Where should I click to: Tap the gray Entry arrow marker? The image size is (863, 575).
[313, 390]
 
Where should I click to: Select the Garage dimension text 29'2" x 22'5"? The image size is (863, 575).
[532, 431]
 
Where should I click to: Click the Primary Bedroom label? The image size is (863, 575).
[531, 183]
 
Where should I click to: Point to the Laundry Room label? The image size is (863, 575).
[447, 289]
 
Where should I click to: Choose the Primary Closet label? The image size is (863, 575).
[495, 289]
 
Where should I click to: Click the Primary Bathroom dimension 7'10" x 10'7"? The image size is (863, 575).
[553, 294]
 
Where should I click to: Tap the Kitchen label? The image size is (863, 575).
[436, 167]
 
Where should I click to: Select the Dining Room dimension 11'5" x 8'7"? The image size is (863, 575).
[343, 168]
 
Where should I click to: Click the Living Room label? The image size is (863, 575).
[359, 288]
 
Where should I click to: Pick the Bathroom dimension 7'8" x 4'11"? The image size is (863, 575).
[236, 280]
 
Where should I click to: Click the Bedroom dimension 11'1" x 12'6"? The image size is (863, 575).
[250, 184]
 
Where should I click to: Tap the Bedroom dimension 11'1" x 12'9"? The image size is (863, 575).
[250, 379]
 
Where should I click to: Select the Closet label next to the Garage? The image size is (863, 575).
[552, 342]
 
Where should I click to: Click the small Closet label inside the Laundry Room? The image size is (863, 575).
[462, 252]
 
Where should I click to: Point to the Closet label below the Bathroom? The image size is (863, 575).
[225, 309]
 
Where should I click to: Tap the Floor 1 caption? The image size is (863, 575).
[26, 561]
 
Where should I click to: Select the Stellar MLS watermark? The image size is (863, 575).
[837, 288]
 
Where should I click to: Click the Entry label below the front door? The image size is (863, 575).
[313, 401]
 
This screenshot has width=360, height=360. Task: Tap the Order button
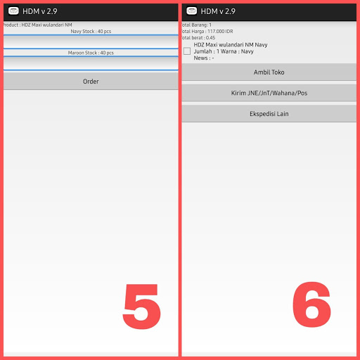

• _WHAT IS NEEDED_
Please rescale the part of the entries that opens with the line containing "Where should I click to: Click the Entry" and closes at the end of the entries, reproducing every line with its request. Multiply only the answer coordinates by 1.55 and round them to whole numbers with halves going up, and leave the pictures out.

• _FULL SOLUTION_
Where should I click to: Click the Entry label below the front door? The image size is (863, 575).
[485, 622]
 
This screenshot has width=360, height=360. Task: Tap the Order button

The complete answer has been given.